The head of Tibet’s government-in-exile has rejected a claim by Chinese authorities that the Dalai Lama is in talks with Beijing through his envoys about the possibility of his return to Tibet.

But Lobsang Sangay, the political leader of the India-based Central Tibetan Administration (CTA), left open the possibility of any official dialogue between the two sides aimed at bringing about a resolution to the Tibet question.

“As we have always been transparent, right now there isn’t any official contact or dialogue taking place [with the Chinese leadership],” Sangay told RFA’s Tibetan Service.

“If dialogues are to take place, as we stressed earlier, it would be between the envoys of His Holiness the Dalai Lama and representatives of the new Chinese leadership,” he said. “It has been like this before and will remain like this in the future.”

China’s government in the Tibetan Autonomous Region (TAR) claimed last week that the Dalai Lama, Tibet’s spiritual leader, was in discussions with Beijing through his “personal envoys” but the talks were only about the possibility of his return to Tibet.

Wu Yingjie, the deputy secretary of the ruling Chinese Communist Party’s Committee for Tibet, had told a group of Indian journalists on a special visit to the TAR capital Lhasa that the talks with the Dalai Lama were “ongoing and always smooth, but we are discussing only his future, not Tibet’s.”

“All Tibetans, including the Dalai Lama and the people around him, can return if they accept Tibet and Taiwan as part of China, and give up ‘splittist’ efforts,” The Hindu newspaper of India quoted Wu as saying. He claimed that many Tibetan leaders in exile had chosen to return to Tibet in recent years.

The Dalai Lama fled into exile in India in the midst of a failed national uprising in Tibet against Chinese occupation in 1959, and the Chinese government has repeatedly accused exiled Tibetans, including the Dalai Lama, of stoking dissent against its rule ever since.

Talks held on Tibet’s status between envoys of the Dalai Lama and Beijing stalled in January 2010. There has been no progress in the discussions since then despite calls from U.S. President Barack Obama and other world leaders for a resumption of the Sino-Tibetan dialogue.

“If we receive a signal from the Chinese side and a conducive environment is created for possible dialogue, then our side can easily appoint the envoys [for the talks],” Sangay said.

“We attach more importance to the substance than form of the dialogue,” he said. “So, the most important objective is to resolve the Tibet issue.”

Optimistic

The Dalai Lama had always said he remained optimistic he would be able to return to Tibet, citing political reforms that have taken place over the last few decades.

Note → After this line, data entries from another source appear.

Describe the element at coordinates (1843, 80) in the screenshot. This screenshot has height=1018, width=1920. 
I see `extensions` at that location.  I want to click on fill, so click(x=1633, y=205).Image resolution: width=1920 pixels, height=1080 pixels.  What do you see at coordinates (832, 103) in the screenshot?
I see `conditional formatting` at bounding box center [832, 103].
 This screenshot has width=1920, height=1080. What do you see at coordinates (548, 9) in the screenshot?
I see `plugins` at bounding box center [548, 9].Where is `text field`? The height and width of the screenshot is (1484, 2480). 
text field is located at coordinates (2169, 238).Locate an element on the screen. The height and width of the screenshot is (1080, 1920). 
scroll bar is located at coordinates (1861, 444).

But he is reviled by some Chinese leaders as a dangerous separatist who seeks to split the formerly self-governing region from Beijing’s rule.

The Dalai Lama says he seeks only a meaningful autonomy for Tibet as a part of China, with protections for the region’s language, religion, and culture under his “Middle Way” approach.

When asked by RFA whether the Dalai Lama’s return to Tibet would solve the Tibet issue, Sangay said, “There are several possibilities.”

“Whatever is the most realistic and practical approach, we pursue that.”

“Ninety-nine percent of the Tibetan people aspire and dream for His Holiness the Dalai Lama’s return to Tibet. My hope for that becoming a reality is still strong,” he said.

“We have made consistent efforts at the international stage for the realization of His Holiness the Dalai Lama’s return and for the restoration of Tibetan freedom, and recognize the unflinching spirit of Tibetans inside Tibet,” Sangay said.

 

Sangay, a Harvard-educated lawyer, was elected Tibet’s exile political leader in 2011 after the Dalai Lama relinquished his political role as the leader of the government-in-exile, ending a tradition spanning centuries of the Dalai Lamas holding both spiritual and political authority.